Understanding the physical states of matter is pivotal when discussing entropy. Typically, gases have the highest entropy, followed by liquids, and then solids. This is due to the differing levels of molecular motion and freedom in each state. In gases, particles are far apart and move randomly at high speeds, leading to a large number of possible arrangements.

Therefore, when comparing the entropy of water in gas \( H_2O(g) \) and liquid phases \( H_2O(l) \) under the same conditions, \( H_2O(g) \) will have higher entropy owing to the greater freedom of movement. Learning platforms should highlight these differences and provide visual representations or analogies to aid comprehension, like comparing the particles to people in a crowded room versus an open field.

Molecular Complexity

Molecular complexity pertains to the number of atoms in a molecule and how they are arranged. More complex molecules have a higher entropy because there are more ways to distribute energy among the bonds and motions within the molecule. For example, when comparing nitrogen gas \( N_2(g) \) and methane \( CH_4(g) \) at the same conditions, \( CH_4(g) \) has a complex tetrahedral structure with four hydrogen atoms bonded to a central carbon atom.
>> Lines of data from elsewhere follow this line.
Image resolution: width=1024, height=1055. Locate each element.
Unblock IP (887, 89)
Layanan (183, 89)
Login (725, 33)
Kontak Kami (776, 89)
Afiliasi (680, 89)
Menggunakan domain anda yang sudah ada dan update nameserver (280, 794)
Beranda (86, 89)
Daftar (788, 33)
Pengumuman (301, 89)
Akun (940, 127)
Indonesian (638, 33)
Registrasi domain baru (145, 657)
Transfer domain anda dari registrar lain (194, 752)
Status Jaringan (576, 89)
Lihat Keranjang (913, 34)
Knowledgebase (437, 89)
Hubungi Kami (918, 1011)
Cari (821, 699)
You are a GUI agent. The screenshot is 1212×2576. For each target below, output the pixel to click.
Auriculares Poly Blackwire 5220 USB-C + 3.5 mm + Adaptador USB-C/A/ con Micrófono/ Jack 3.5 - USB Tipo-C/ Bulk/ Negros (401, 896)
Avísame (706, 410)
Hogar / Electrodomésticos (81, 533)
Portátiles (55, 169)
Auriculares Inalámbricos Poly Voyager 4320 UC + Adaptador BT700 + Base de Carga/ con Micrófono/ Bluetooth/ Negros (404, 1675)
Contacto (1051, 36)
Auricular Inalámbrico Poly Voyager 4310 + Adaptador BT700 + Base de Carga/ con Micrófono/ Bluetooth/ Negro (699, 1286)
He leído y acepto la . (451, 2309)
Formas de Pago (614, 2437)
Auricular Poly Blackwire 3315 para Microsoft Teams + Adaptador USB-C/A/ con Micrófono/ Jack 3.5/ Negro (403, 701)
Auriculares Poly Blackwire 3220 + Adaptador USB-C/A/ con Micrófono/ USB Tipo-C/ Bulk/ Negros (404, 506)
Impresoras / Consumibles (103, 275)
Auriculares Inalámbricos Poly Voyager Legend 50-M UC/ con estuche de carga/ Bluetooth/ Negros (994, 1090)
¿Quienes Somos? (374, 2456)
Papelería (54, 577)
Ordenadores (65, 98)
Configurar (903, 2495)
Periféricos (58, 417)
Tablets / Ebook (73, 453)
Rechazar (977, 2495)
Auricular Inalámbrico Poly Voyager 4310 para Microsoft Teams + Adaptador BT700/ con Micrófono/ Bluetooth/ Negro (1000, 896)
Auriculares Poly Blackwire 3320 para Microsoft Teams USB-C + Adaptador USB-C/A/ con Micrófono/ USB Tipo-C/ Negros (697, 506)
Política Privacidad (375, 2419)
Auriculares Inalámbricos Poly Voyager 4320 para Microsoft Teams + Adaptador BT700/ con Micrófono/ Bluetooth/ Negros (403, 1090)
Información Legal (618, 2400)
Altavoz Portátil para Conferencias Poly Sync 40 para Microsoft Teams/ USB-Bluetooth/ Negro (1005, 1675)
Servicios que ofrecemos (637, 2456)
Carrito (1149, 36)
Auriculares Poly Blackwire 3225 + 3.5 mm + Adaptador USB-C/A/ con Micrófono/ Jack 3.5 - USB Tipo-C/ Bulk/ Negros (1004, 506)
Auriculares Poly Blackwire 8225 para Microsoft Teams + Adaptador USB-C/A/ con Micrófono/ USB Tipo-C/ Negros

Consequently, \( CH_4(g) \) possesses a larger number of vibrational, rotational, and translational motions. These additional degrees of freedom increase the entropy. Educational materials should convey these complexities using models or diagrams to elucidate how molecular structure impacts entropy. This can help students better visualize and understand why certain molecules have higher entropies than others.